Every fishing expedition holds a tale and very often a lesson to be learned. Todays jaunt to Westbere Marshes was no exception...
I have not been able to fish for some time due to an ever encroaching career as a Music teacher and with the winter term being one of the busiest and most stressful, I have been desperate for a moment of serenity at the waterside. Even with this craving driving me to set the alarm for the crack of dawn on the day of my only opportunity for a lay in, it was still a struggle to motivate myself to get up and scrape the remnants of the second frost of the season from my windscreen.
Once on the footpath to the Great Stour however I was pleased to be there admiring the autumnal colours which still adorned the surrounding trees. A few minutes later came a rude wake up call as the footpath, which was more than just a little overgrown and ambiguous at best, vanished and I found myself all of a sudden up to my knees in ice-cold water! My boots were full and trousers clinging to my legs catching every slight gust of wind to make me bitterly aware of the seasons character.

The footpath at Westbere Marshes (before it disappears!)
Several swims along this stretch I had passed as they clearly could not be accessed without taking a swim but now I was invincible, no more harm could be done and so I waded through flooded marshland to a prime spot.

As you might have guessed, I was fishing for pike and started out fishing a mackerel, caught whilst fishing this summer with my wife at Reculver, presented on a float/ ledger paternoster rig with a 2 foot rotten bottom. No sooner had I cast and set the rod down then the familiar chirp of my bite alarm  insisted that I picked the rod straight back up again to receive my first pike of the day, a jack of around 5lb. As soon as this fish was returned I repeated the process exactly. It was like deja vu.

My wife fishing at Reculver helping me catch the bait for todays trip!
The first pike of the session. I didn't photograph the second pike as it was identical - it may actually have been the same fish!
Having only brought 2 mackerel with me my bait was now spent and so turned my attention to spinning. I have not been pike fishing for long and so had never caught a pike on a spoon or lure before having had all my success so far on dead baits. I've been doing some dep' work for a local funk/ soul band and with the proceeds have bought myself a new spinning rod- it's made by Sonik, is 9 foot and casts up to 40 grams and like anyone with 'new toy syndrome' was keen to play with it!

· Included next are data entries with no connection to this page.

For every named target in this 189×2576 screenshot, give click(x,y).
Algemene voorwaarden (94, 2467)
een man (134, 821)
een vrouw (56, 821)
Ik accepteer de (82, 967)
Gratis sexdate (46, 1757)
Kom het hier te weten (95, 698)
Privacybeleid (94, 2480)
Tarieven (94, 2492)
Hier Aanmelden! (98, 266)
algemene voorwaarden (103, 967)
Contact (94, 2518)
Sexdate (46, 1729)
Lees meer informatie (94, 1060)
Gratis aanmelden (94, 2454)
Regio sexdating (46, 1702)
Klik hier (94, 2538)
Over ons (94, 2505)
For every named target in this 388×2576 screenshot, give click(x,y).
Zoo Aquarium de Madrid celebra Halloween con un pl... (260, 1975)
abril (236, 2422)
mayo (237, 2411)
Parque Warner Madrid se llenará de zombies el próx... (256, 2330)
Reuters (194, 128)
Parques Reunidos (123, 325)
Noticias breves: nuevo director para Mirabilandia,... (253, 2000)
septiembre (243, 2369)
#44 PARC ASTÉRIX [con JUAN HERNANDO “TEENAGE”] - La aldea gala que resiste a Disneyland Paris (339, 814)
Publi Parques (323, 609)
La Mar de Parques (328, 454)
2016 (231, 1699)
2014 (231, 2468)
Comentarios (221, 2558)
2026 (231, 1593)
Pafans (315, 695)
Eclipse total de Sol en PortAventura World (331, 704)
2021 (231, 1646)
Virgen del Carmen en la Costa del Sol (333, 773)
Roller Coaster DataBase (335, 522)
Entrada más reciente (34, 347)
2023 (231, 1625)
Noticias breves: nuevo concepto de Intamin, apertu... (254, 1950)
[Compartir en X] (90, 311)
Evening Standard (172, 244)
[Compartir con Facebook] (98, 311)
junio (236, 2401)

The spoon that caught the mackerel and the pike!
I used a simple silver spoon and cast to features down stream, practicing different rhythms on the retrieve to make the inanimate piece of metal better resemble a living fish. I was delighted when after a long time casting and catching no more than passing pieces of debris, a slightly larger and infinitely angrier pike charged away ripping braid off the spool at a rate of knots having snatched my spoon as it approached the near margin.
The rod action was beautiful with more than enough power in the lower blank transferring seamlessly to a joyfully sensitive tip. I cannot put the sensation of the fight on this rod into words!

My first ever pike on a spoon. I did not weigh it but would guess somewhere around 8lb.
So what is the moral of the story? I've certainly learnt to look where I'm going and not to take terra firma for granted. What else? The notion 'nothing ventured, nothing gained' has been reaffirmed as has the idea of perseverance paying off. Whilst my trips seem to be few and far between at the moment I am happy to be making the most of them and enjoying every moment.